The Karnataka High Court on Wednesday upheld the 2023 legal amendments assigning first appeals against decrees and orders of senior civil judges to district courts.
A Division Bench of Chief Justice Vibhu Bakhru and Justice CM Poonacha found the Karnataka Civil Courts (Amendment) Act, 2023 and the Karnataka High Court (Amendment) Act, 2023 to be constitutionally valid.
The 2023 amendments removed the earlier distinction under which appeals from suits valued above ₹10 lakh were to be filed before the High Court. Under the amended regime, all appeals from decrees and orders passed by senior civil Judges in civil matters will lie before the district court.
While the Court upheld the amendments, it read down Section 4 of the Civil Courts Amendment Act, which gave retrospective effect to the amendments from August 28, 2007.
“We find no difficulty in reading down Section 4 of the Civil Courts Amendment Act so as to exclude from its retrospective operation (i) all appeals that stand concluded by final judgments and orders; and (ii) all orders passed in proceedings that are pending,” the Court held.
The Bench said the retrospective operation of the amendments would apply only to pending appellate proceedings. Such appeals will continue from the stage at which they are transferred to the competent court.
It also clarified that proceedings already conducted before the amendments came into force, and those which continued because of the interim order passed by the High Court on July 3, 2024, will not be treated as illegal, non-est or a nullity.
The petitions before the Court challenged the amendments as manifestly arbitrary, discriminatory and violated Article 14 of the Constitution.
The petitioners contended that parties have a vested right to have their appeals heard by the High Court and that retrospective operation would render past judgments without jurisdiction.
The State defended the amendments, saying they were enacted to reduce pendency in the High Court and further the object of “justice at the doorstep.”
It also relied on the Karnataka Law Commission’s view that transferring old pending regular first appeals to district courts would reduce the burden on the High Court.
In the judgment passed on July 8, the High Court held that while the right to appeal may be a substantive right, the forum before which an appeal is heard is a matter of procedure.
It added that procedural amendments are generally retrospective unless the statute shows a contrary intention. In this case, Section 4 of the Civil Courts Amendment Act expressly stated that the amendment would operate retrospectively from August 28, 2007.
However, the Court said the law cannot be interpreted in a manner that would unsettle final judgments.

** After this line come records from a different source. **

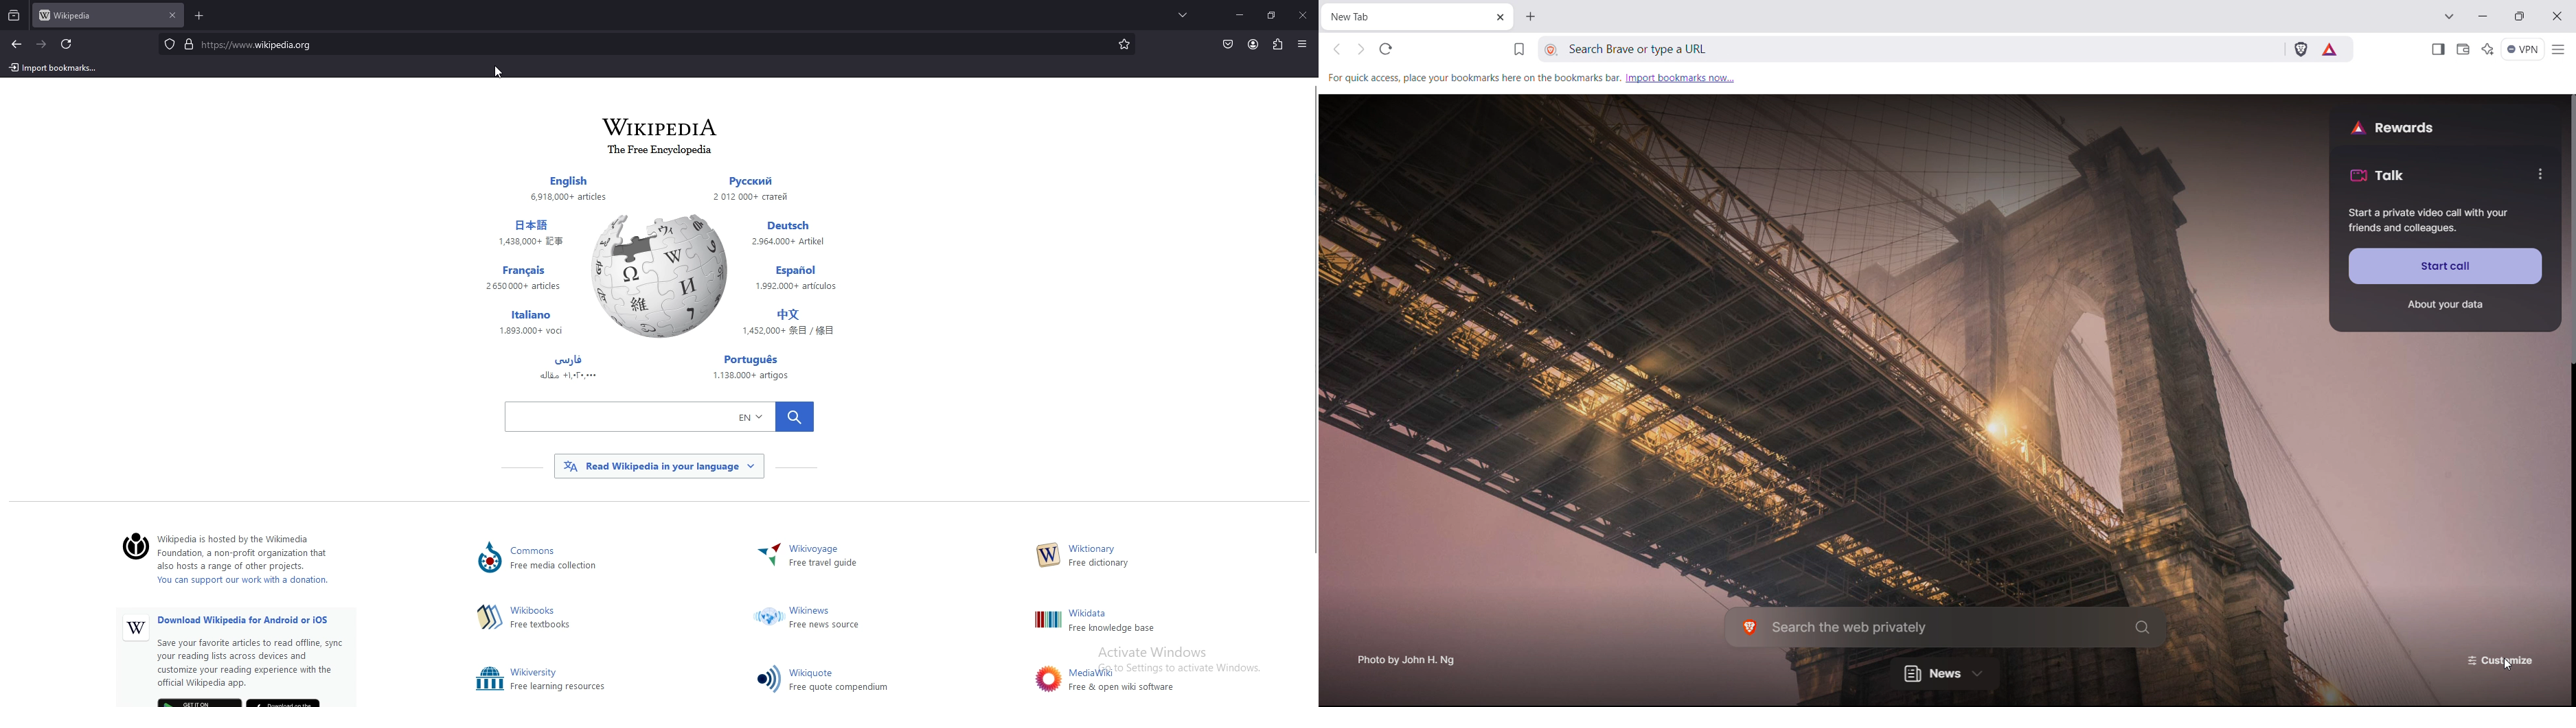 This screenshot has height=728, width=2576. What do you see at coordinates (488, 616) in the screenshot?
I see `` at bounding box center [488, 616].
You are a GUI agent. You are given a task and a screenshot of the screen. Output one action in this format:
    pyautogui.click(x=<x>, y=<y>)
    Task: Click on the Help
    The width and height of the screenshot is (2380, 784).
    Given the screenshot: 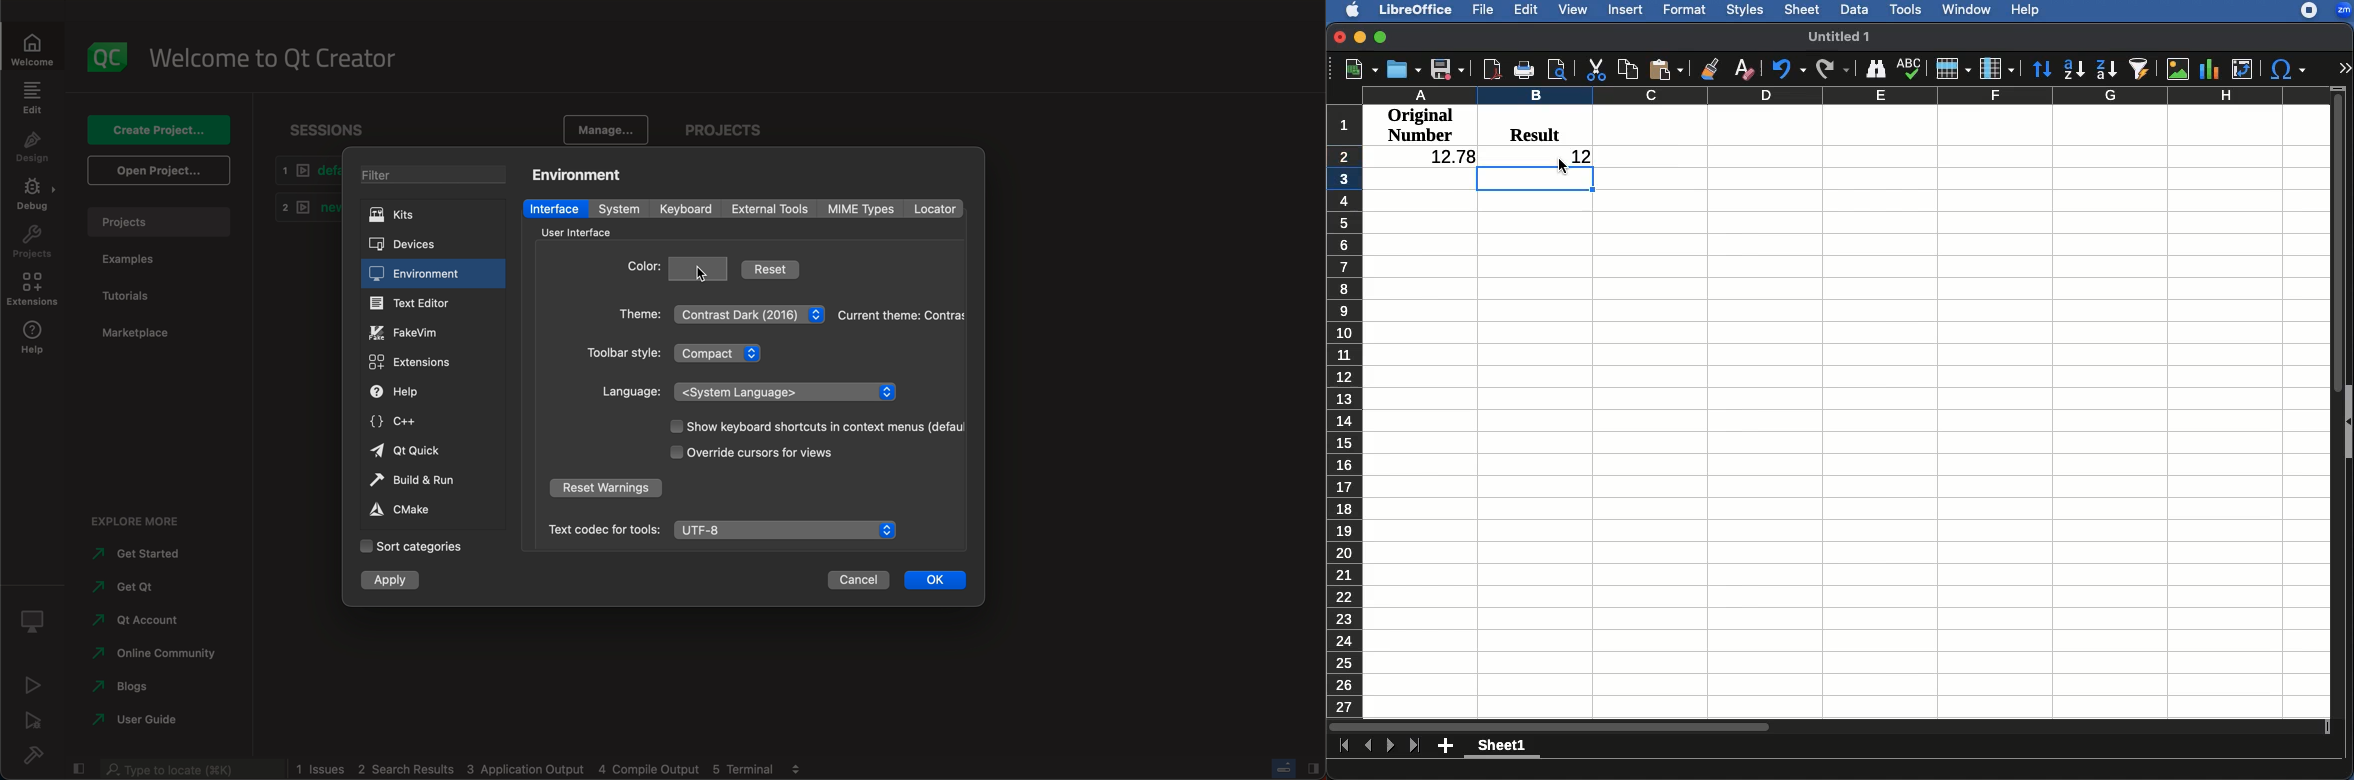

“It is common ground that the concluded appeals cannot be reopened, and it is not the legislative intent to render the decisions delivered in Regular First Appeals a nullity or without jurisdiction,” the Court observed.
The Court rejected the argument that the amendment discriminated between litigants in Bengaluru and the rest of Karnataka because appeals from Bengaluru City Civil Court would continue before the High Court.
It held that there was a clear distinction since city civil judges in Bengaluru are district judge-cadre officers, unlike senior civil judges in the districts.
“Article 14 of the Constitution of India permits reasonable classification and as noted above, there is sufficient reason for excluding appeals arising from Courts of the Bengaluru Urban District,” the Court said.
Senior Advocate SM Chandrashekar appeared as Amicus Curiae.
The petitioners were represented by Senior Advocates KN Phanindra, Vivek Reddy and DR Ravishankar along with advocate Rohith R Kumar.
The State Government was represented by Additional Advocate General Kiran V Ron along with Additional Government Advocate Niloufer Akbar.